Le corps du roi Henri IV fut trouvé en état de parfaite conservation lors de son extraction de la basilique Saint-Denis par les révolutionnaires en octobre 1793. Les traits de son visage n’étaient point altérés, et il fut alors facile, explique Gilbert dans sa Description de Saint-Denis, de saisir cette circonstance pour mouler sur nature le plâtre d’après lequel les artistes multiplièrent ensuite le portrait du roi.

Il fut déposé dans les chapelles basses, enveloppé dans son suaire, qui était également conservé. Chacun eut la liberté de le voir jusqu’au lundi matin 14, qu’on le porta dans le chœur, au bas des marches du sanctuaire, où il resta jusqu’à deux heures de l’après-midi. Puis il fut transporté de là dans le cimetière dit des Valois, et enfin jeté dans une grande fosse creusée dans le bas, à droite, du côté du nord, remplie de chaux.

Henri IV exhumé. Gravure d'Eustache-Hyacinthe Langlois (1777-1837) d'après une peinture de Théodore Basset de Jolimont
Henri IV exhumé. Gravure d’Eustache-Hyacinthe Langlois (1777-1837)
d’après une peinture de Théodore Basset de Jolimont

Ce cadavre, considéré comme momie sèche, avait le crâne scié, et contenait à la place de la cervelle, qui en avait été ôtée, de l’étoupe enduite d’une liqueur extraite d’aromates, qui répandait une odeur tellement forte qu’il était presque impossible de la supporter. Un soldat qui était présent, mû par un martial enthousiasme qu moment de l’ouverture du cercueil, se précipita sur le cadavre du vainqueur de la Ligue, et, après un long silence d’admiration, il tira son sabre, lui coupa une longue mèche de sa barbe, qui était encore fraîche, et s’écria en même temps, en termes énergiques et vraiment militaires : « Et moi aussi je suis soldat français ! Désormais je n’aurai plus d’autre moustache. « Et, plaçant cette mèche précieuse sur sa lèvre supérieure : « Maintenant je suis sûr de vaincre les ennemis de la France, et je marche à la victoire ! »

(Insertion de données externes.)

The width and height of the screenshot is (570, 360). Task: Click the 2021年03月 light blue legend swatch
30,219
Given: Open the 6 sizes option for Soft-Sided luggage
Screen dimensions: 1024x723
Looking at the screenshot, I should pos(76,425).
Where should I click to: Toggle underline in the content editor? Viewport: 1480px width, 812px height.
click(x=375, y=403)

Du moins est-ce ainsi que le procès-verbal des exhumations raconte la chose, le soldat emportant ensuite ce fragment de barbe comme un talisman ou comme un trophée. Alexandre Lenoir, dans des notes manuscrites, donne, dit-il, la véritable version des paroles prononcées par le soldat qui s’appropria la moustache du roi. Il s’écria, en propres termes : « Je suis soldat aussi, moi ! Je ne veux plus porter d’autres moustaches, et je suis sûr de vaincre ces b... de gueux d’Anglais, qui nous veulent tant de mal. » Georges d’Heilly estime, pour sa part, que si le soldat déroba la moustache en question, il l’emporta sans rien dire. La multiplicité des possesseurs de ladite moustache donne d’ailleurs peu de vraisemblance à l’historiette ainsi racontée.

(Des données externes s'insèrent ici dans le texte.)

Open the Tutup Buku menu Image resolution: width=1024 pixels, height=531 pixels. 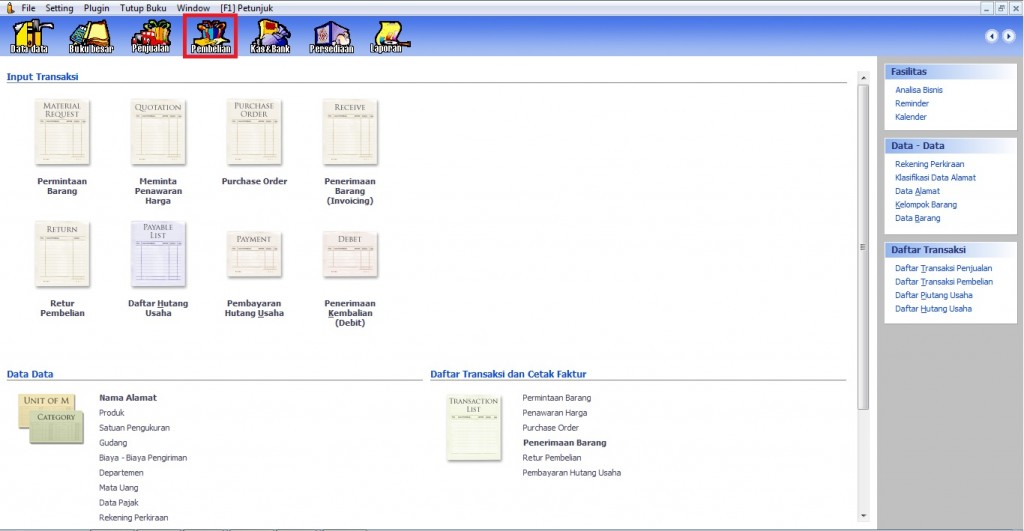tap(143, 7)
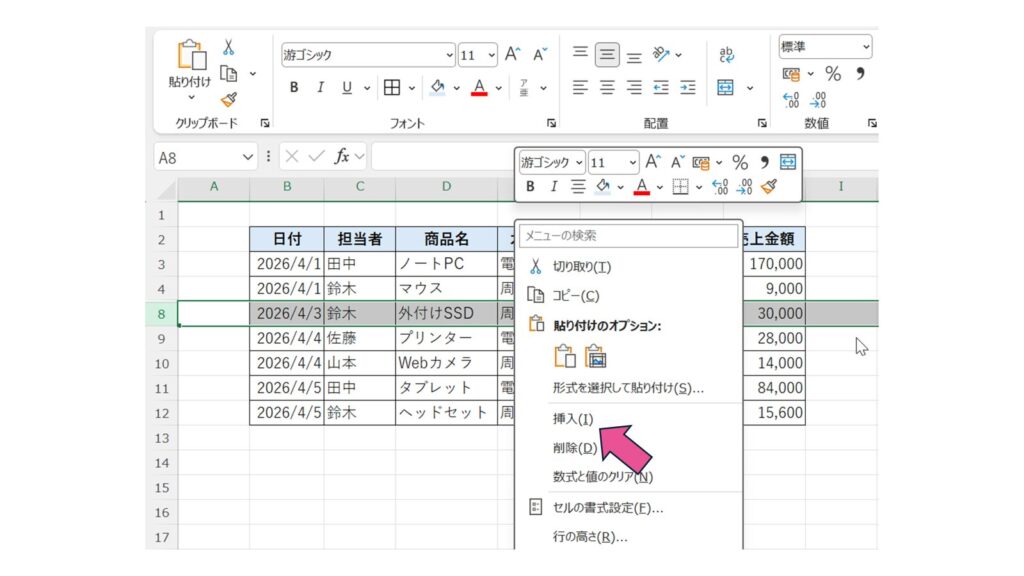Click the ribbon Format Painter brush icon

click(x=228, y=99)
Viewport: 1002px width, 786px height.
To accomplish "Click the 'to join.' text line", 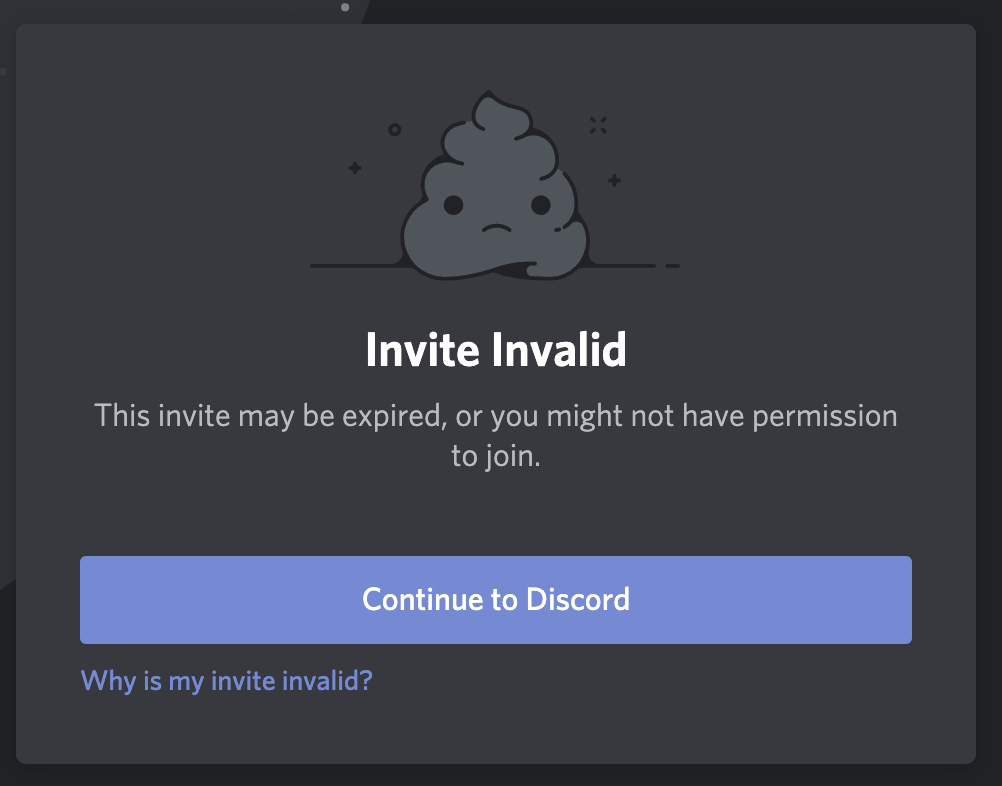I will [x=496, y=456].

Quoi qu’il en soit, le Journal de Paris du lundi 29 août 1814 rapportait que « M. le chevalier Dubos, sous-préfet de Saint-Denis, avait eu l’honneur de présenter au roi un tableau sur lequel sont fixées deux dents de Henri IV, sa moustache et une manche presque entière de la chemise avec laquelle il avait été enseveli. Ces précieux restes avaient été recueillis, à l’époque de la profanation des tombeaux, par feu le sieur Desingy, alors suisse de l’abbaye, qui les a sauvés aux risques de sa vie ; ils étaient restés jusqu’à présent entre les mains de sa veuve, qui aspirait depuis longtemps à les rendre à la famille à nos souverains. »

Quarante-huit ans après, le 25 décembre 1866, Jules Claretie racontait dans le Figaro, à propos de la découverte et de la réintégration de la tête de Richelieu à la Sorbonne, que la moustache arrachée à Henri IV par le soldat qui figure dans le procès-verbal précité se trouvait « conservée en ce moment, fin 1866, chez un bon bourgeois de Montmartre. » En réponse à cette assertion, le jeune journaliste reçut la lettre suivante :

« Charlieu (Loire), 27 décembre 1866.

« Monsieur,

« Je vois, en lisant dans mon journal votre chronique d’avant-hier, qu’un bourgeois de Montmartre conserve sous verre la partie gauche de la moustache de Henri IV.

« En est-il bien certain ? cela ne fait pas doute ; mais ces précieux débris ont-ils bien appartenu à l’inventeur de la poule au pot ?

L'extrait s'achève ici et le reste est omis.